В исходе этой, только что оконченной, битвы, почти каждого из утопших достал с неглубокого дна опомнившийся скальд, спев для такого случая особую Песнь. Только троих из достойных не удалось спасти для погребального костра – не удалось потому, что не нашли тел, верно, их снесло течением, разметали волны или унес в море глупый морской бык.

Ладья утонула всего одна, и всего семеро пали славно, и трое остались наособицу. Их, этих троих, никто не станет поминать лишним дурным словом, но и хвалить не придется: глупо петь славу тем, из чьих ногтей Хель Лодурсдоттир выстроит корабль мертвецов в самом конце времен.

Хлопнула дверь, надежно прижимаемая к косяку пластиной, сработанной из упругой кости морского зверя: не должно быть щелей в стенах или неплотно пригнанных дверей в доме на полуночи. Пусть окрестная земля горяча, и потому в наших краях не бывает настоящей зимы, ветер может быть и холодным, и сырым, он несет с собой грудной кашель и страшный жар, лихорадка же не разбирает, достойный ты муж или позорный трэль.

Почти все гости уже вышли и направились по своим делам – некоторых из них ждало непростое полуночное хозяйство, а ведь до недальнего дома еще нужно было добраться!
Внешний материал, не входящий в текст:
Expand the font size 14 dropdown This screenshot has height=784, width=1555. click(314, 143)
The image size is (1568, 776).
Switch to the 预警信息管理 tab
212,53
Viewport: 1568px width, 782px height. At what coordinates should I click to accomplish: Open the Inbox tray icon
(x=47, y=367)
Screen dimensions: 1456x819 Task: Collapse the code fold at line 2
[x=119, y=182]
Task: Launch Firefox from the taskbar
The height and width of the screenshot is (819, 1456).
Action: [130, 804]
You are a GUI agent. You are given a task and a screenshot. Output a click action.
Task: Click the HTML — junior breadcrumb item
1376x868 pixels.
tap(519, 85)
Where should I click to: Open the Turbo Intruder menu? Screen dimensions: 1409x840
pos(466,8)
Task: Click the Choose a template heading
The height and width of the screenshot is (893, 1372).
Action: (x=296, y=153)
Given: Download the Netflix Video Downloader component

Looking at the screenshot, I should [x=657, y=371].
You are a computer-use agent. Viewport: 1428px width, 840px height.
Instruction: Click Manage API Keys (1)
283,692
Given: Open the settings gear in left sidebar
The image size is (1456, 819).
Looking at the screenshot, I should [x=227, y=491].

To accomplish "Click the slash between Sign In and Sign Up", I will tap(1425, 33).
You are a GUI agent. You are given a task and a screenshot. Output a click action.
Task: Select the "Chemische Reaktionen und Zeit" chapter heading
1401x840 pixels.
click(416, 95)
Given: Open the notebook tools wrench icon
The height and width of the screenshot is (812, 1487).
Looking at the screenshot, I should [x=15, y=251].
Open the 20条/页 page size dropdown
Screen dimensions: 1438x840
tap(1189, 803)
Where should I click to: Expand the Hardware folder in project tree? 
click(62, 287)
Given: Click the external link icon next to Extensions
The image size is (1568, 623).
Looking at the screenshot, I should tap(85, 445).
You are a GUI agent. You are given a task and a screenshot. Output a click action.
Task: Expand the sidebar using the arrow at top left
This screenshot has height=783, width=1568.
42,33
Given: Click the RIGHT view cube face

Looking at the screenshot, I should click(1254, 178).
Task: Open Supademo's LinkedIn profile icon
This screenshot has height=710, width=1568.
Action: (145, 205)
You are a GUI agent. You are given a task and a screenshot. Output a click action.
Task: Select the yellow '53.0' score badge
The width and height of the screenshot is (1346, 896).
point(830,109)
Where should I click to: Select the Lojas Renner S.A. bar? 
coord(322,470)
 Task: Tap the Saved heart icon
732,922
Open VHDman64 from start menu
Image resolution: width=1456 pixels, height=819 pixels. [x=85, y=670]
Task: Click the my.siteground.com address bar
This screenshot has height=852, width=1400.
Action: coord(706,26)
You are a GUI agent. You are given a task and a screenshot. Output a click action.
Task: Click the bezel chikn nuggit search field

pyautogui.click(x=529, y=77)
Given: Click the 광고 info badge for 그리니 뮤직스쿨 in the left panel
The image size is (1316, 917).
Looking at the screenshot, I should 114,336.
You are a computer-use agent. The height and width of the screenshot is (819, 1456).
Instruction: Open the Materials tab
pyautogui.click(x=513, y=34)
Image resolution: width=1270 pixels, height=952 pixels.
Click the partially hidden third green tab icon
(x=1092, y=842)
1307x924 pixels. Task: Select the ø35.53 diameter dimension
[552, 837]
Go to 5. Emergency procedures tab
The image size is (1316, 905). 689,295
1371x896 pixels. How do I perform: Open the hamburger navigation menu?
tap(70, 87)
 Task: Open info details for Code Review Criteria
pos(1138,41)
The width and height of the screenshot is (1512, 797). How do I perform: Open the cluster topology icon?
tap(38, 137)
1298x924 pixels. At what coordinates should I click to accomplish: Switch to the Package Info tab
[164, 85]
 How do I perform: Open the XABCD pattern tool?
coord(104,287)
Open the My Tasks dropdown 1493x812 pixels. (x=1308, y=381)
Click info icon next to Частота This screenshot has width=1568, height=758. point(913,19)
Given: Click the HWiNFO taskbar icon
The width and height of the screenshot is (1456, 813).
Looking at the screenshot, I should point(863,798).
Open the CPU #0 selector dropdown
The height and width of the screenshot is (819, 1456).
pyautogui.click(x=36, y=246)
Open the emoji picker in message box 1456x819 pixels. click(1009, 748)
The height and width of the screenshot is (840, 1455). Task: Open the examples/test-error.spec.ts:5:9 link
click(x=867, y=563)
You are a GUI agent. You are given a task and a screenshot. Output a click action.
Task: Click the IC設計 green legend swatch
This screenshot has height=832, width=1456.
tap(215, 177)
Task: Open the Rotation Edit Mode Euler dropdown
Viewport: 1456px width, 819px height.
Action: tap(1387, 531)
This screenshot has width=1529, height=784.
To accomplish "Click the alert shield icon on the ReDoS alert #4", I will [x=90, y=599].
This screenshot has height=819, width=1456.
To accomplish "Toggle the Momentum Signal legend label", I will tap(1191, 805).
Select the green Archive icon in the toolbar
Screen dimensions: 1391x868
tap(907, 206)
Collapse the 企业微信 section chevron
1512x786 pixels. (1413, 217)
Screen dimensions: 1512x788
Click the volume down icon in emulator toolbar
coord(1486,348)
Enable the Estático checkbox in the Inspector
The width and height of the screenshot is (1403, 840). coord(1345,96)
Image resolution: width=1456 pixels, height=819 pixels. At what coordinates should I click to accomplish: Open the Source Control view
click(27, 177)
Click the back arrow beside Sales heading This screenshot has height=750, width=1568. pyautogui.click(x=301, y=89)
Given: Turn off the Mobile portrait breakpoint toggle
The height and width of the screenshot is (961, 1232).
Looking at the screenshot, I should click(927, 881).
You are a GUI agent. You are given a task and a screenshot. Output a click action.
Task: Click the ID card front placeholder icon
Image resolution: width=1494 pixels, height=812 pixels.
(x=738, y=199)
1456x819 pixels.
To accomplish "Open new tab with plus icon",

Иные и вовсе готовились к продолжению похода, обещающего быть весьма славным: давно дракон полуночи, собранный из многих бревен моря, не грыз сухой ноги иберийского черного борова!

Сейчас вышел последний из тех, кого дальнейшее или не касалось, или касалось не прямо. Тризна завершилась, мертвые к мертвым, живые – к делам живых.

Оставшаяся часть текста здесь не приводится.